That’s also largely why Mark Few’s squad finds itself in a unique place in the college athletics space. At the conference realignment poker table, only two non-football schools can even be in the conversation: Villanova and Gonzaga. In a world where brand trumps market, both have the established name recognition to draw eyeballs and interest. The Wildcats, though, aren’t going anywhere. They are firmly entrenched and quite happy in the Big East. Which leaves the Zags in a unique bargaining position.
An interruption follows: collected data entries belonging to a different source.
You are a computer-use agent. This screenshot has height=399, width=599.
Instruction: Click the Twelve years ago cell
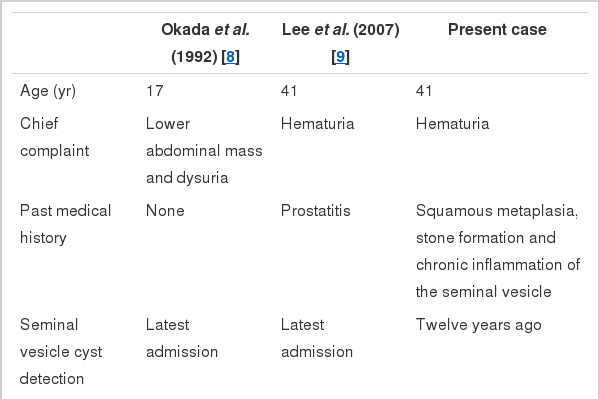(x=478, y=325)
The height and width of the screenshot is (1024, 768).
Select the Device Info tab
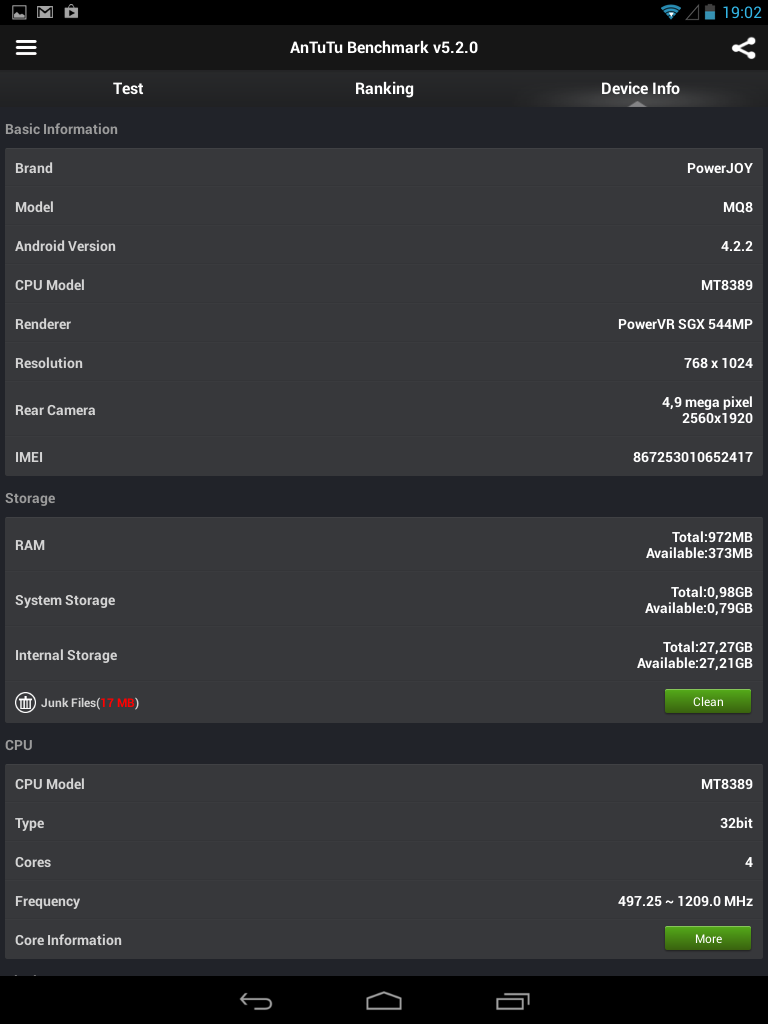(640, 89)
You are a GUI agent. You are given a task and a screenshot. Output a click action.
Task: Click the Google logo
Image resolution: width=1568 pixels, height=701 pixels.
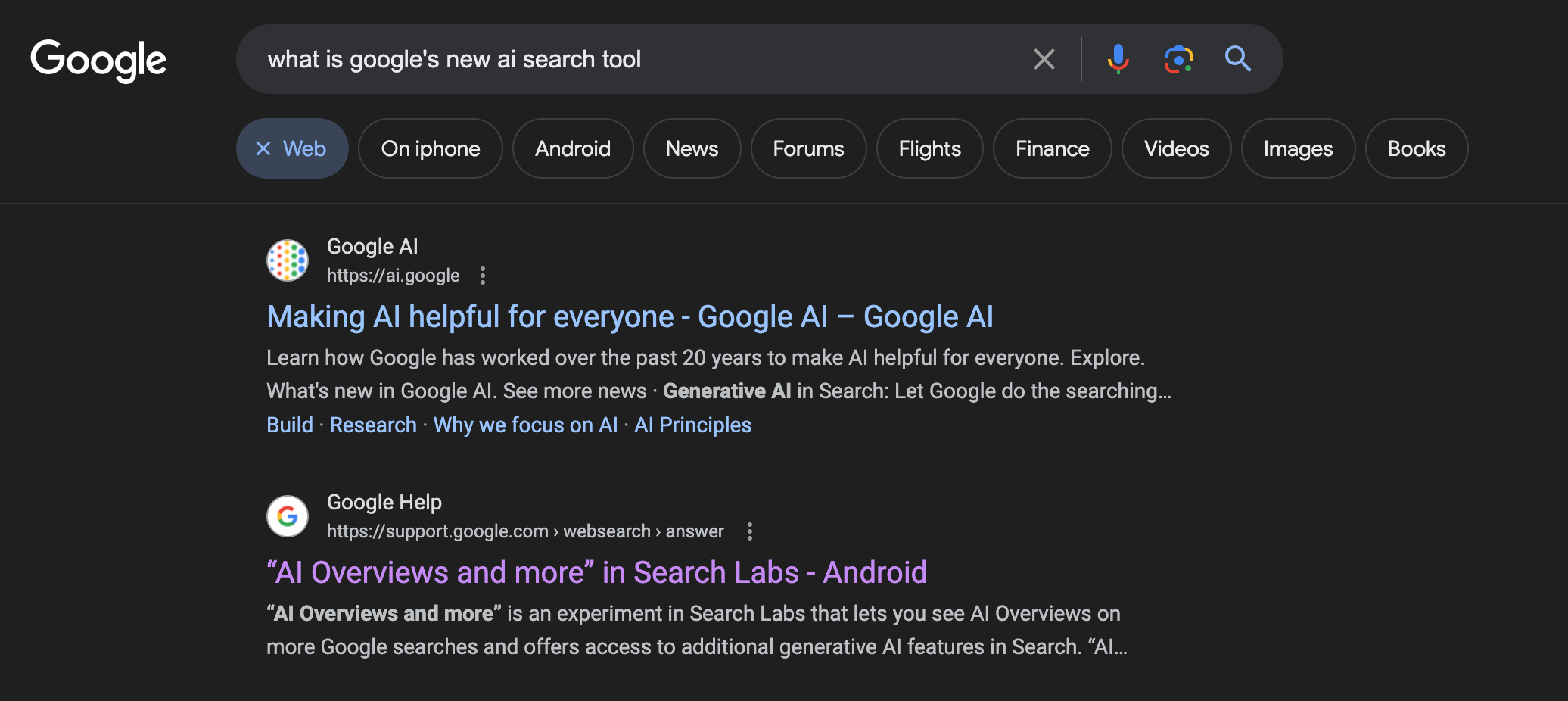coord(98,60)
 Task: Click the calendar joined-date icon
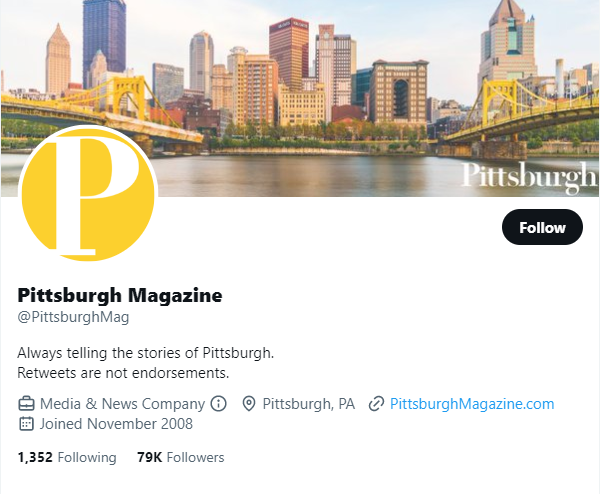point(26,424)
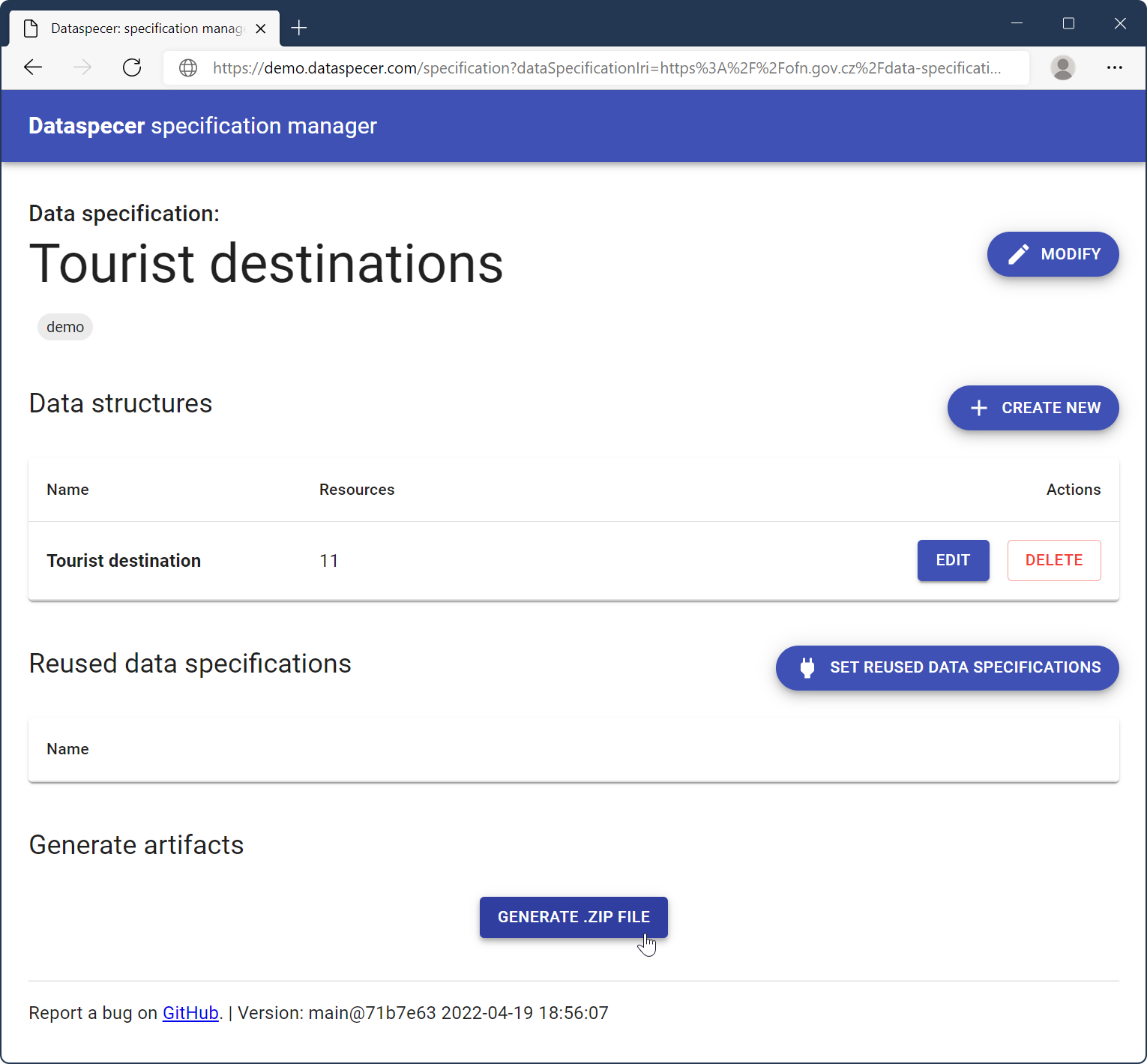Image resolution: width=1147 pixels, height=1064 pixels.
Task: Click the globe site info icon
Action: tap(188, 68)
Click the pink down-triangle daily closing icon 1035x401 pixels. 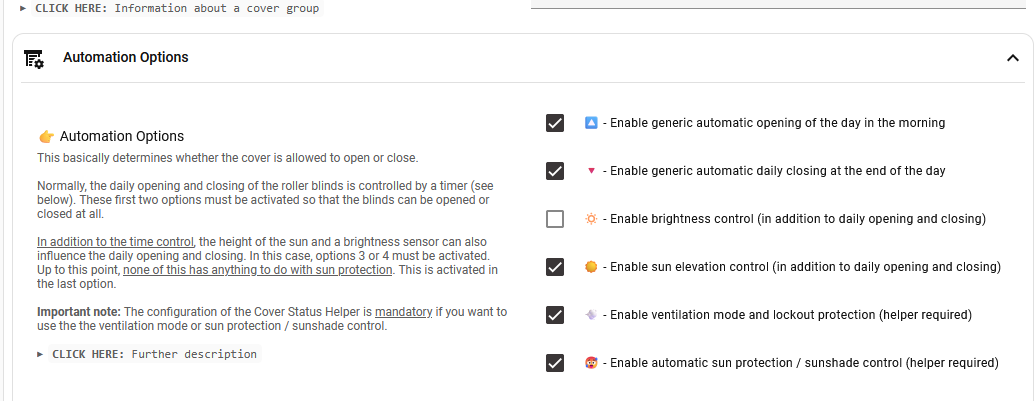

They do not hold all of the chips, or even most of them, but they can at least ante in.

Last week an industry source confirmed to The Athletic that Gonzaga athletic director Chris Standiford met with Big 12 commissioner Brett Yormark in Frisco, Texas, after the Zags played a charity game against Tennessee there last month. Though the conversations are early and exploratory, they are “real,’’ as the source put it. The Big 12, however, is not the only conference curious about Gonzaga. Two industry sources, granted anonymity because they were not permitted to speak publicly, say both the Pac-12 and Big East have made overtures as well. Yormark has just been more aggressive about it. “He’s not afraid to think outside the box,’’ one of the sources says.

Pulling Gonzaga into any other conference comes with complications. Then again, nearly 30 years ago, people thought putting Penn State in the Big Ten would be complicated, too. If realignment has proven anything over its messy history, it’s this: If there’s a will, there’s a way … to pay for it and make it happen. And there seems, at least, right now to be a will. “The world right now, it’s not going to reward the status quo for a school like Gonzaga,’’ one of the insiders says. “I’m not sure the West Coast Conference will be able to deliver what the school needs.’’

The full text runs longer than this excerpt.